Understanding the Problem

This is the classic substring search problem. We have a text string (haystack) and a pattern string (needle), and we need to find where the pattern first appears inside the text. If it never appears, we return -1.

The brute force approach checks every possible starting position and re-compares from scratch each time. The more interesting question is how to avoid that redundant work. When a mismatch happens during brute force, it discards everything matched so far and restarts. Better algorithms reuse what has already been matched, which moves the cost from O(n * m) down to O(n + m).

Key Constraints:

1 <= haystack.length, needle.length <= 10^4 → Both strings can be up to 10,000 characters. An O(n * m) brute force reaches up to 100 million character comparisons in the worst case (a pattern like "aaa...ab" against text "aaa...a"), which is on the edge of acceptable. An O(n + m) algorithm removes the concern.
haystack and needle consist of only lowercase English characters → No unicode edge cases. The alphabet size is 26, which matters for the rolling-hash approach below.
needle.length >= 1 → No empty-needle case to handle.

Approach 1: Brute Force

Intuition

Try every possible starting position in the haystack and check whether the needle matches there. For each position i, compare characters one by one. If all m characters match, that position is the answer. On any mismatch, move to the next starting position.

We only need to check starting positions from 0 to haystack.length - needle.length. Any position beyond that leaves fewer than m characters of haystack remaining, so the full needle cannot fit.

Algorithm

Let n be the length of haystack and m be the length of needle.
For each starting position i from 0 to n - m:

Compare haystack[i..i+m-1] with needle[0..m-1] character by character.
If all m characters match, return i.

If no match is found after trying all positions, return -1.

Example Walkthrough

1i=0, j=0: Compare haystack[0]='s' with needle[0]='s'

matching

1/4

Code

Complexity Analysis

Time Complexity: O(n * m). In the worst case, we check all n - m + 1 starting positions, and each check compares up to m characters.
Space Complexity: O(1). Only a few integer variables. No additional data structures.

Brute force spends most of its time re-comparing characters it has already seen. The next approach attacks that from a different angle: instead of comparing the needle against every window character by character, it compares a single hash value per window and only falls back to a full character comparison when the hashes agree.

Approach 2: Rabin-Karp (Rolling Hash)

Intuition

Comparing two strings of length m costs O(m).

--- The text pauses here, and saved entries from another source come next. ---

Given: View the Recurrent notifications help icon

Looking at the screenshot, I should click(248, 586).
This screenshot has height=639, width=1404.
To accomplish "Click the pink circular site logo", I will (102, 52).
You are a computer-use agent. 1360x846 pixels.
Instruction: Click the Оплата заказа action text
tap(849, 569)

If we could compare a numeric fingerprint of each window in O(1) instead, most windows would be rejected immediately. Rabin-Karp assigns each length-m string a hash value, computes the needle's hash once, then slides a window across the haystack and compares window hashes against the needle's hash.

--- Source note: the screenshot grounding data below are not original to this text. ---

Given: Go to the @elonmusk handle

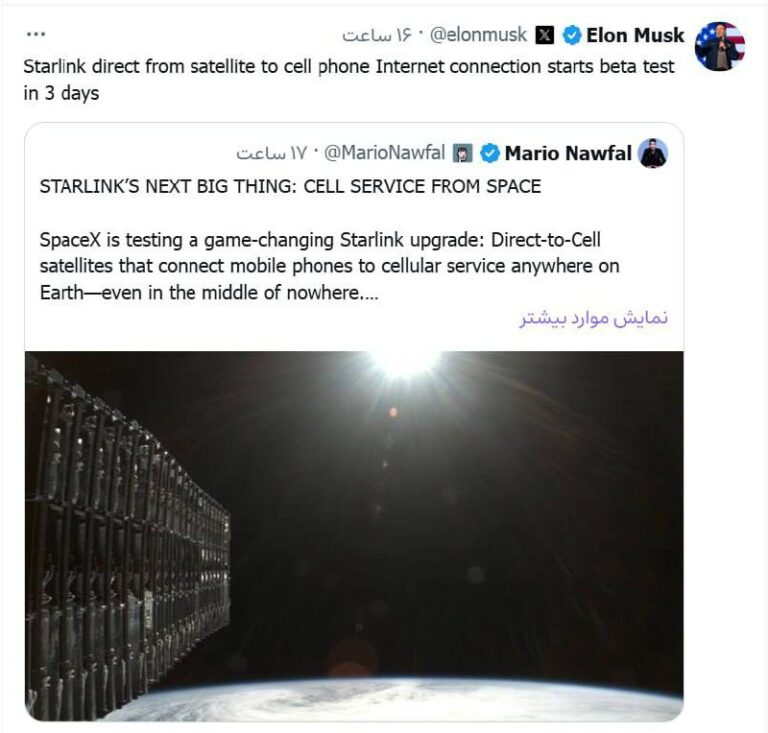Looking at the screenshot, I should pyautogui.click(x=479, y=35).
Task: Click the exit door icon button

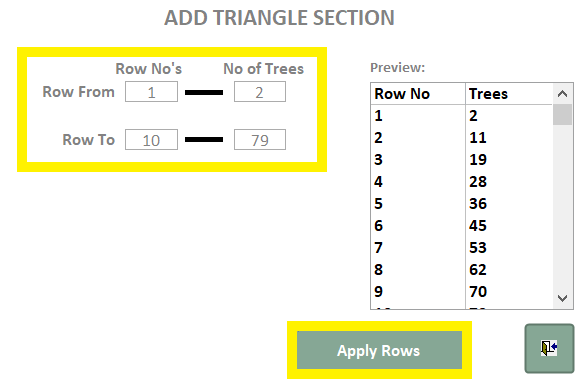Action: pos(549,349)
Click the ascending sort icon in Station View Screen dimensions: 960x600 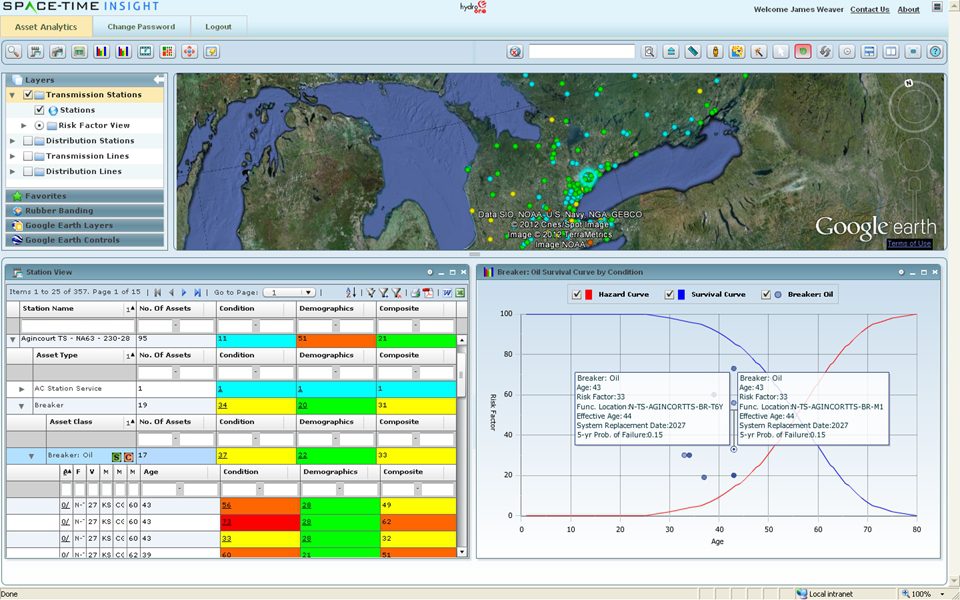351,290
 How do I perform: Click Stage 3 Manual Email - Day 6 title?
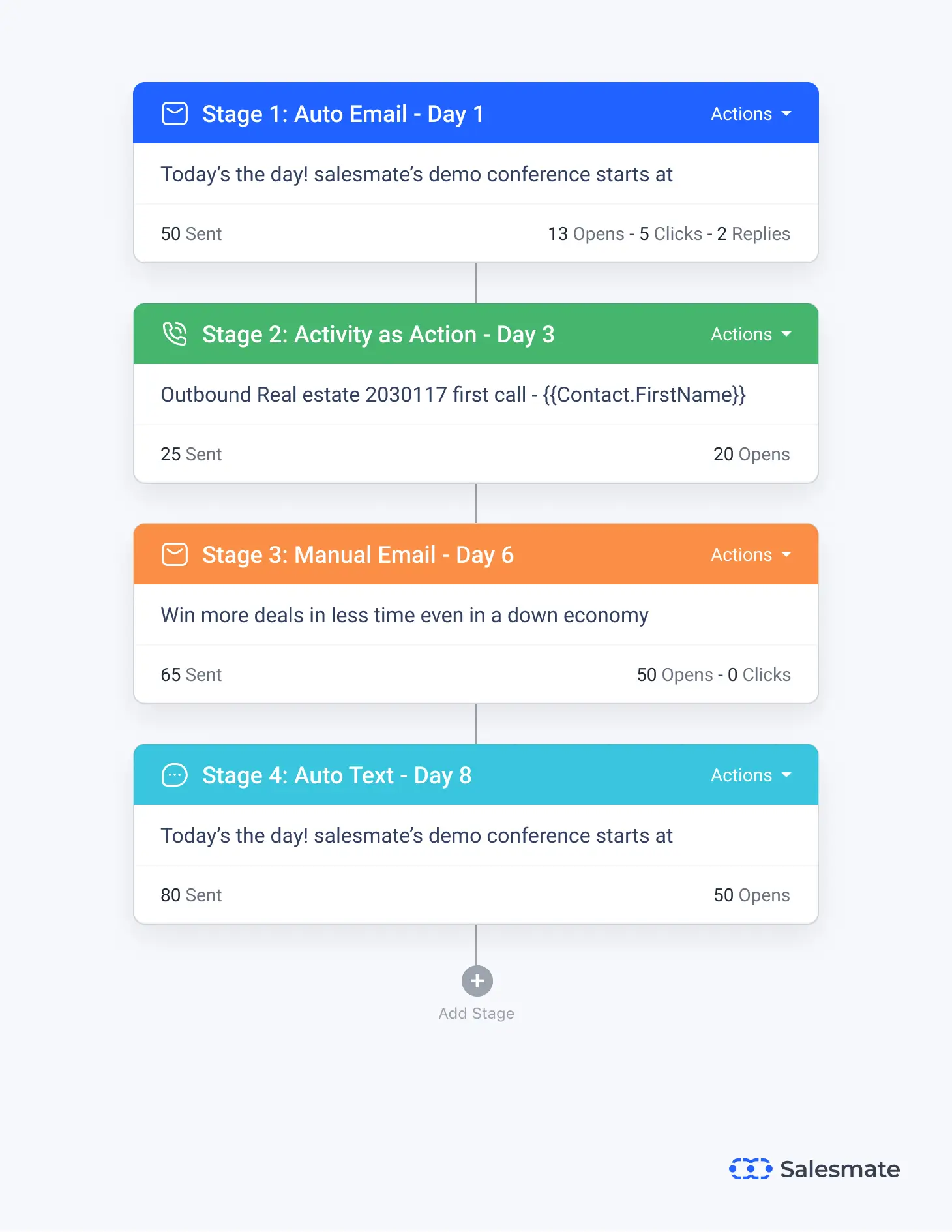(x=358, y=555)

The reason this is fast is the rolling hash. Recomputing a window's hash from scratch would cost O(m) per window and save nothing. Instead, treat the window as a base-26 number. When the window slides one position to the right, we remove the contribution of the leftmost character and add the new rightmost character, both in O(1). A hash match is only a strong hint, not proof (two different strings can share a hash, a collision), so on every hash match we verify the characters directly before returning.

Correctness

Equal strings always produce equal hashes, so the algorithm never skips a real match: every true occurrence passes the hash check and then the character check. The only error a hash can introduce is a false positive (a collision), and the explicit character comparison after each hash match rejects those. Working modulo a large prime keeps the hash inside machine-integer range and makes collisions rare, but the character check is what guarantees a correct answer regardless of collisions.

Algorithm

Let n be the length of haystack and m be the length of needle. If m > n, return -1.
Pick a base BASE (26, the alphabet size) and a large prime modulus MOD to keep hashes bounded.
Precompute power = BASE^(m-1) mod MOD. This is the weight of the leftmost character in a window.
Compute needleHash over the needle and windowHash over the first m characters of the haystack.
Slide the window from position 0 to n - m:

If windowHash == needleHash, compare the window with the needle character by character. If they are equal, return the start index.
To advance the window, remove the leftmost character's contribution (windowHash - haystack[i] * power), multiply by BASE, and add the next character. Take the result mod MOD at each step.

If no match is found, return -1.

Example Walkthrough

1needle='ll'. needleHash computed once. Window [0,1]='he', hash != needleHash

1/4

Code

Complexity Analysis

Time Complexity: O(n + m) on average. Each window roll is O(1), and verification on a hash match is rare with a good hash. The worst case is O(n * m) if many windows collide (for example, an adversarial input crafted to hit the chosen modulus), since each collision triggers a full O(m) comparison.
Space Complexity: O(1). Only a few integer variables for the hashes and the rolling power.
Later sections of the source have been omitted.